Когда Мегрэ вернулся в кабинет, пиво и бутерброды уже стояли на столе. Комиссар выпил пиво, но бутербродов не тронул, а с четверть часа стоял у окна, вглядываясь в плывшие по серой воде кораблики.
Наконец послышались шаги, комиссар открыл дверь и дал Лапуэнту знак удалиться.
— Пожалуйста, входите, Пьеро.
Бледное лицо музыканта, темные круги под глазами говорили о сильном волнении. Так же, как и его приятель, он поначалу испуганно огляделся, словно человек, ожидающий ловушки.
— Мы одни в комнате, лишь вы и я, — успокоил его Мегрэ. — Можете снять пальто. Давайте его сюда.
И комиссар повесил пальто на спинку стула.
— Выпьете?
Комиссар подал музыканту стакан пива, взяв себе второй.

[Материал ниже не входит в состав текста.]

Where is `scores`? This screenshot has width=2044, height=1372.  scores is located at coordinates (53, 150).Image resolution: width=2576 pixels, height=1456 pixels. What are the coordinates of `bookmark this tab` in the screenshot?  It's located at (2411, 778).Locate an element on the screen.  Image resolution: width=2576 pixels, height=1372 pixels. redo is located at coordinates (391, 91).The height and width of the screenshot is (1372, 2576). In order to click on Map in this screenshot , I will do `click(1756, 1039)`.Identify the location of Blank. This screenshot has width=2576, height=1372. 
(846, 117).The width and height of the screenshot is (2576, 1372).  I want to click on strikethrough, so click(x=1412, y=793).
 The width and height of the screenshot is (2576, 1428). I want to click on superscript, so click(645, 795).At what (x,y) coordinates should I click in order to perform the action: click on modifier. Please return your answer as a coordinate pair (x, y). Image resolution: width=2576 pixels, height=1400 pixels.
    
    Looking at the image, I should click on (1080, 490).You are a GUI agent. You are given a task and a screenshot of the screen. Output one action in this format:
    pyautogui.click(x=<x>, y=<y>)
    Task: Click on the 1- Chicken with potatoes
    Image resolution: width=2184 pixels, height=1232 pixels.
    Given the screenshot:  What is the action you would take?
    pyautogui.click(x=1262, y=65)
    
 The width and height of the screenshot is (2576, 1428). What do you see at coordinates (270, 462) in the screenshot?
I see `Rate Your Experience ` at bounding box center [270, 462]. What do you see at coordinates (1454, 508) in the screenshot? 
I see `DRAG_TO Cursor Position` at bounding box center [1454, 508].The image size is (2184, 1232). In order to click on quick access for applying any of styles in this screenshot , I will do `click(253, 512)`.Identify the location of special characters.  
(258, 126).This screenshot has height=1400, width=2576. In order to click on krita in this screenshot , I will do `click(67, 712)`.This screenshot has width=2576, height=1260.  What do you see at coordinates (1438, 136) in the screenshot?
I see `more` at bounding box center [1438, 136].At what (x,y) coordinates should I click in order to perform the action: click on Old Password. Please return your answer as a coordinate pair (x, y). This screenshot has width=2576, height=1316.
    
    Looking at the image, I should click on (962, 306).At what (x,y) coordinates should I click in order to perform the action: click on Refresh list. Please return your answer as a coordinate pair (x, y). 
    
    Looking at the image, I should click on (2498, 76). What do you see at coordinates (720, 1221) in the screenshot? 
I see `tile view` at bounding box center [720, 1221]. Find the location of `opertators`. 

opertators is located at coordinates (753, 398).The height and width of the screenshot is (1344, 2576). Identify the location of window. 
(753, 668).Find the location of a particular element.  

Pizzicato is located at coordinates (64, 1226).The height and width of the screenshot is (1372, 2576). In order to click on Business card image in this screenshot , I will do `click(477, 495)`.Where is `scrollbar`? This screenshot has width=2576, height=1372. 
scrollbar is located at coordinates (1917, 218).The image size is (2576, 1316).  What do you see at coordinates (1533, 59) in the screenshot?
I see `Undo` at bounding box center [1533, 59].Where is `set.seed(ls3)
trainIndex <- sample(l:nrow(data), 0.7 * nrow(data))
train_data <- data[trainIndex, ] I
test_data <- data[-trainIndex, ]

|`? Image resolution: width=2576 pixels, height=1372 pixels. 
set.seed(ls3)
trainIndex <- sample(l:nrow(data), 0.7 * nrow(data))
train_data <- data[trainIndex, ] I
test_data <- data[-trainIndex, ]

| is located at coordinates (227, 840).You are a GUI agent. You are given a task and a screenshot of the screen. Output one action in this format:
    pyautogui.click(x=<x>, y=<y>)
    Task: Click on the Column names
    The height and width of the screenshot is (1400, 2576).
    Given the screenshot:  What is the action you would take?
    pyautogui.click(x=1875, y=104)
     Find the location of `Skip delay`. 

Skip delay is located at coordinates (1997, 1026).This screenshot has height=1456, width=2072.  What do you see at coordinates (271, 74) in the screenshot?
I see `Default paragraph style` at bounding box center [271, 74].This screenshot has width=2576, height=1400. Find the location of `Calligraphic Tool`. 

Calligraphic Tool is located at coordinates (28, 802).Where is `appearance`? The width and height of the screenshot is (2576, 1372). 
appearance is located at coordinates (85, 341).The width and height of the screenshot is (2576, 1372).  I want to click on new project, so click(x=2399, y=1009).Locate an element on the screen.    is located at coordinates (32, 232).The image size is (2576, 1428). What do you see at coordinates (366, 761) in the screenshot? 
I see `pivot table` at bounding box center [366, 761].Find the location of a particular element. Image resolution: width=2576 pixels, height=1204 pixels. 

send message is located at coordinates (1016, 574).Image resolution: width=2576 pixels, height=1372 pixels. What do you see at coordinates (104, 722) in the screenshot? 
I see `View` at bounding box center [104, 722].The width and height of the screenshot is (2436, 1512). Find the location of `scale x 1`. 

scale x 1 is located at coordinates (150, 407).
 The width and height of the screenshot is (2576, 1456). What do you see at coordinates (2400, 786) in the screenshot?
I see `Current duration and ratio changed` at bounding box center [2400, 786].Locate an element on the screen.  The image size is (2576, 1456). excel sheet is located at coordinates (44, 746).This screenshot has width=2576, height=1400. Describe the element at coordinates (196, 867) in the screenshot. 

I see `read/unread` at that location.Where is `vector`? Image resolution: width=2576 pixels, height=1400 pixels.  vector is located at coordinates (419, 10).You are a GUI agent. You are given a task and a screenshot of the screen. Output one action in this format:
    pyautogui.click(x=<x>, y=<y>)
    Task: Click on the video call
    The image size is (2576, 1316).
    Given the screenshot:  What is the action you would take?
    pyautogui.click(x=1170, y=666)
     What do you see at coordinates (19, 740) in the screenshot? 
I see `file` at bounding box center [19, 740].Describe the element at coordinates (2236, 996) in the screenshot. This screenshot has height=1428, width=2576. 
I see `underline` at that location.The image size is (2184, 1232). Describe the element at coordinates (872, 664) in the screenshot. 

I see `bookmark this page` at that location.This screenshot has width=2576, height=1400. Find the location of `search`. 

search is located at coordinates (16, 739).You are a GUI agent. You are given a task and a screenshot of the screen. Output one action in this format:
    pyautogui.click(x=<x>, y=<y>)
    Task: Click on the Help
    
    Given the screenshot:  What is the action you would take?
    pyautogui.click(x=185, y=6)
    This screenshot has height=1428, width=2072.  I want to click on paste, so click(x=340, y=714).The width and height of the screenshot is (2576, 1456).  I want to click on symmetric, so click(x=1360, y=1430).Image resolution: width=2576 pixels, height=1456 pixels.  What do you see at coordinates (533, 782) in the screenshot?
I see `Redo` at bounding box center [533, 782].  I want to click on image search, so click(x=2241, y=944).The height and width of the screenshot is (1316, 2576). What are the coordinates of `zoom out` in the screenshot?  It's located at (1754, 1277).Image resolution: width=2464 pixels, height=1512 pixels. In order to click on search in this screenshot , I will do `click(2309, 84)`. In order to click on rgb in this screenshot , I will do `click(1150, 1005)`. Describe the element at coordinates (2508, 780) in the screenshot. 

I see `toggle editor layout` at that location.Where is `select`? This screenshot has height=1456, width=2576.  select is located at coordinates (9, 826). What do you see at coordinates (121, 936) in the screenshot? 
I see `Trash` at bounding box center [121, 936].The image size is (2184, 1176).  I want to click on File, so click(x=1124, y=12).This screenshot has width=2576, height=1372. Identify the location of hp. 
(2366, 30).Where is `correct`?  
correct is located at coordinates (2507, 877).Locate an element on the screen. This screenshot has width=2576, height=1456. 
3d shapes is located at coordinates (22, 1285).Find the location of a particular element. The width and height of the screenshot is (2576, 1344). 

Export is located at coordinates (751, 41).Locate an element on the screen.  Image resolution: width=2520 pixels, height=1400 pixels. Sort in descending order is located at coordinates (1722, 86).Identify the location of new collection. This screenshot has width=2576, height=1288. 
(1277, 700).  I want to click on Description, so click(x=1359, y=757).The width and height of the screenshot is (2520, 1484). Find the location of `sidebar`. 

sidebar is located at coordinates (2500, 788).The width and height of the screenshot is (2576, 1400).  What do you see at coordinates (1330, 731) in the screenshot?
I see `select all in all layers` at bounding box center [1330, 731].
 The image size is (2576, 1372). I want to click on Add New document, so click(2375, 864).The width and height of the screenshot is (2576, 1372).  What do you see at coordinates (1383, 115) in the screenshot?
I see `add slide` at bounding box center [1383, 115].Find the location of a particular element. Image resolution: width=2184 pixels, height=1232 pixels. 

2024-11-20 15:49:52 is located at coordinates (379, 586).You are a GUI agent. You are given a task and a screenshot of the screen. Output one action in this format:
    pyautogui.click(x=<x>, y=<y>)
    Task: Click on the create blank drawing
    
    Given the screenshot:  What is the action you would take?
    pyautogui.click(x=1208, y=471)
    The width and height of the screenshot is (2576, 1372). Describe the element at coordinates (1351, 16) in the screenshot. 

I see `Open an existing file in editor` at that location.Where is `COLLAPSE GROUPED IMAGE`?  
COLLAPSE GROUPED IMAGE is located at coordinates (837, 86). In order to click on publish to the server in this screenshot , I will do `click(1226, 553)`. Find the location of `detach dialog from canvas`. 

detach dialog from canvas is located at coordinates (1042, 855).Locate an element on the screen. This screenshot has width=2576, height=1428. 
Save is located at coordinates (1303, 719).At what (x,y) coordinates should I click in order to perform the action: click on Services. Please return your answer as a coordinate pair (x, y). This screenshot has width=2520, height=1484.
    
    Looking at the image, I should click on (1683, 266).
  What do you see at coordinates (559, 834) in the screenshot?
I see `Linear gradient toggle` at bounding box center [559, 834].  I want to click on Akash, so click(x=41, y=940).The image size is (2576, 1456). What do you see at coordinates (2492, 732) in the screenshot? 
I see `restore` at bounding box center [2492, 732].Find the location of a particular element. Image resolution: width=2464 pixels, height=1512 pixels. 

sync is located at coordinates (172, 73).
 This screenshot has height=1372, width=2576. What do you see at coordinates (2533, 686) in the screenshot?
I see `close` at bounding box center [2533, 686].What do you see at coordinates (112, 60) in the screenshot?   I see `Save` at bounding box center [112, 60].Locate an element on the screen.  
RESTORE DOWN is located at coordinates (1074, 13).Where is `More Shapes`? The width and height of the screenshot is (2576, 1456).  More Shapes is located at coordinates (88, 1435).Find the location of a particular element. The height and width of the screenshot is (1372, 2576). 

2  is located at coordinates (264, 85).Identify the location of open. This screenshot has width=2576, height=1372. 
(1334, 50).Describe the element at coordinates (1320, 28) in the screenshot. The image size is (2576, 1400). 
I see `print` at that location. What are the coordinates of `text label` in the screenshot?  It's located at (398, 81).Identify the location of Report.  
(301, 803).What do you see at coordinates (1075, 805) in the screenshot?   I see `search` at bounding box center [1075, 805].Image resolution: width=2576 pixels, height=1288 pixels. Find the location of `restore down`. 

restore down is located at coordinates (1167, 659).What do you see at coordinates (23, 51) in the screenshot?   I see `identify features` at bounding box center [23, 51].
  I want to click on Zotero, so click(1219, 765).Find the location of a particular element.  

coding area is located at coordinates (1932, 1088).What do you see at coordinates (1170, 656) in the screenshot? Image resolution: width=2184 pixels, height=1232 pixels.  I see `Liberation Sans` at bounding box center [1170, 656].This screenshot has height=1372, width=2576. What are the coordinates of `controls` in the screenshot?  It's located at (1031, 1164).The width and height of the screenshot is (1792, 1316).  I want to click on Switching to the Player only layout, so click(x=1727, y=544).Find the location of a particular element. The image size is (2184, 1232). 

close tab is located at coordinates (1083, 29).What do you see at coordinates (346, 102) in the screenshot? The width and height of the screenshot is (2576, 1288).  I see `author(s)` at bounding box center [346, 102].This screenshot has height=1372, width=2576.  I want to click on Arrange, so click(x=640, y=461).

— Садитесь. Я ожидал, что вы придете.
— Почему?
Голос Пьеро был охрипшим, словно он провел бессонную ночь и при этом курил не переставая. Два пальца правой руки у него пожелтели от табака. Лицо его обросло щетиной, видимо, там, где он скрывался, не было возможности побриться.
— Вы ели что-нибудь сегодня?
— Я не голоден.
Он выглядел моложе своих лет и вел себя так нервозно, что даже смотреть на него было больно. Он весь дрожал и, даже сев, никак не мог успокоиться.
— Вы обещали… — начал он.
— И сдержу свое слово.
— Я пришел добровольно.
— Правильно сделали.
— Я не убивал Лулу.
И совершенно неожиданно, когда Мегрэ меньше всего ожидал этого, он вдруг разрыдался. Наверняка это с ним случилось впервые с того времени, как он узнал о смерти своей подружки. Пьеро плакал как ребенок, закрыв лицо руками, и комиссар ждал, когда пройдет этот приступ. Ведь Пьеро с того момента, как прочитал в газете о смерти Лулу, не имел ни секунды, чтобы подумать о ней, ему приходилось заботиться лишь о спасении собственной шкуры.